'''
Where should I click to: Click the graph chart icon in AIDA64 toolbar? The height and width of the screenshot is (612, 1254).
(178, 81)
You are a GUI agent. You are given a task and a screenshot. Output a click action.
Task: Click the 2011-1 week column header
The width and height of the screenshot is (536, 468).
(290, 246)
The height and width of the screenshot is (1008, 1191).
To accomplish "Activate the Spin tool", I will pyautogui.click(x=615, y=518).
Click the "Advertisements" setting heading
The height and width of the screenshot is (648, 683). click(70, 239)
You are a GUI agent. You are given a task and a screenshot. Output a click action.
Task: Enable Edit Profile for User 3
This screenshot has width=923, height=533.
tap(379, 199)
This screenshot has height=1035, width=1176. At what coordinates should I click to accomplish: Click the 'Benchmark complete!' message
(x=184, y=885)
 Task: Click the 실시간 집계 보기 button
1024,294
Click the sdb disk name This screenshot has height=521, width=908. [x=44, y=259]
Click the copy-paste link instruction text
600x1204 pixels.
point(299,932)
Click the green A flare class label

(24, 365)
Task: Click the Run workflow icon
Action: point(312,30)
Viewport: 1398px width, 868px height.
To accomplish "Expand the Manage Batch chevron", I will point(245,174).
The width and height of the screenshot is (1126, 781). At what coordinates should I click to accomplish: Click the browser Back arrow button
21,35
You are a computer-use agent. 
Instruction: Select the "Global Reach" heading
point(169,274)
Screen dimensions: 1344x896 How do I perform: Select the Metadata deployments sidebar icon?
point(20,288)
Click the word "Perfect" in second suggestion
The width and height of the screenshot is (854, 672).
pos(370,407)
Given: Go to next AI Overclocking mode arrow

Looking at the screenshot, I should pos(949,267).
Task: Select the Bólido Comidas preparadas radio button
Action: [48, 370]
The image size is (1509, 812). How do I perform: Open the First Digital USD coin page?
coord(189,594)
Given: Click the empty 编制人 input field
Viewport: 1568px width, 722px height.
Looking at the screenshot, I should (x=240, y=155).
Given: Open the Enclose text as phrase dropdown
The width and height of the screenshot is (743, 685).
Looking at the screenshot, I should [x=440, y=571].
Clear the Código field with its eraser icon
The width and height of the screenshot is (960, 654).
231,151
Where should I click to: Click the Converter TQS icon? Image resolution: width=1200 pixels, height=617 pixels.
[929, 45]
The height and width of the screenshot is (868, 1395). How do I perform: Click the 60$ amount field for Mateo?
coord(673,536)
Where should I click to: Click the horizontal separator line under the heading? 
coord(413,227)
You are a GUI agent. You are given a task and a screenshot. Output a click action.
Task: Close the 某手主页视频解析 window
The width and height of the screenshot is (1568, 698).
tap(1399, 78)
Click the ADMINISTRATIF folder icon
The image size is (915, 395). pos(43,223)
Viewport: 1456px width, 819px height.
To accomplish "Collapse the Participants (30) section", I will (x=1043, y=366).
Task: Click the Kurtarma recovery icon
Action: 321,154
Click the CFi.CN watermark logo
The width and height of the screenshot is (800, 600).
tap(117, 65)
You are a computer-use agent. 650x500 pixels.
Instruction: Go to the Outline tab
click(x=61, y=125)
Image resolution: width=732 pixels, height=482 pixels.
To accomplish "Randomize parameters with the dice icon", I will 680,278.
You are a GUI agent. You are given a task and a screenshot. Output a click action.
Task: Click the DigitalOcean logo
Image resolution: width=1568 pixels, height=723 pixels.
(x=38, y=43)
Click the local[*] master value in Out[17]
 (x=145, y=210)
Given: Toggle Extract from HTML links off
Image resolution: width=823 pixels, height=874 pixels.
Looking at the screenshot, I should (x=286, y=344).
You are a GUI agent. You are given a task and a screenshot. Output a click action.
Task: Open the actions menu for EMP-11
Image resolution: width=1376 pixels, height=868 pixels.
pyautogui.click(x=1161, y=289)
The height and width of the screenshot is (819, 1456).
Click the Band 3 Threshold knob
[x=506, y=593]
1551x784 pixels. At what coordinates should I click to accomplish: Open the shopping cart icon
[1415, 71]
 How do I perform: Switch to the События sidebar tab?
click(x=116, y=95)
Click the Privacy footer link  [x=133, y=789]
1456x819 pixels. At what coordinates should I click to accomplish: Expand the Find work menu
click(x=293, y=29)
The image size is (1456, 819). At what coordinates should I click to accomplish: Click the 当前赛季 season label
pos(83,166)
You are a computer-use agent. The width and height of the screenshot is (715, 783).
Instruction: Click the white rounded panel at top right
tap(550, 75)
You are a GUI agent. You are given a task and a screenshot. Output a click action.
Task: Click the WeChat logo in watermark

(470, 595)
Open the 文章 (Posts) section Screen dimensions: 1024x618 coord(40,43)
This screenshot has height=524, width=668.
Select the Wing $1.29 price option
'''
→ **TASK DETAILS**
Copy the material above, starting at its first line and ending with the line that contains "tap(379, 199)", without altering a single character.

→ **RESPONSE TO THE EXERCISE**
Where should I click to: Click the graph chart icon in AIDA64 toolbar? The height and width of the screenshot is (612, 1254).
(178, 81)
You are a GUI agent. You are given a task and a screenshot. Output a click action.
Task: Click the 2011-1 week column header
The width and height of the screenshot is (536, 468).
(290, 246)
The height and width of the screenshot is (1008, 1191).
To accomplish "Activate the Spin tool", I will pyautogui.click(x=615, y=518).
Click the "Advertisements" setting heading
The height and width of the screenshot is (648, 683). click(70, 239)
You are a GUI agent. You are given a task and a screenshot. Output a click action.
Task: Enable Edit Profile for User 3
This screenshot has width=923, height=533.
tap(379, 199)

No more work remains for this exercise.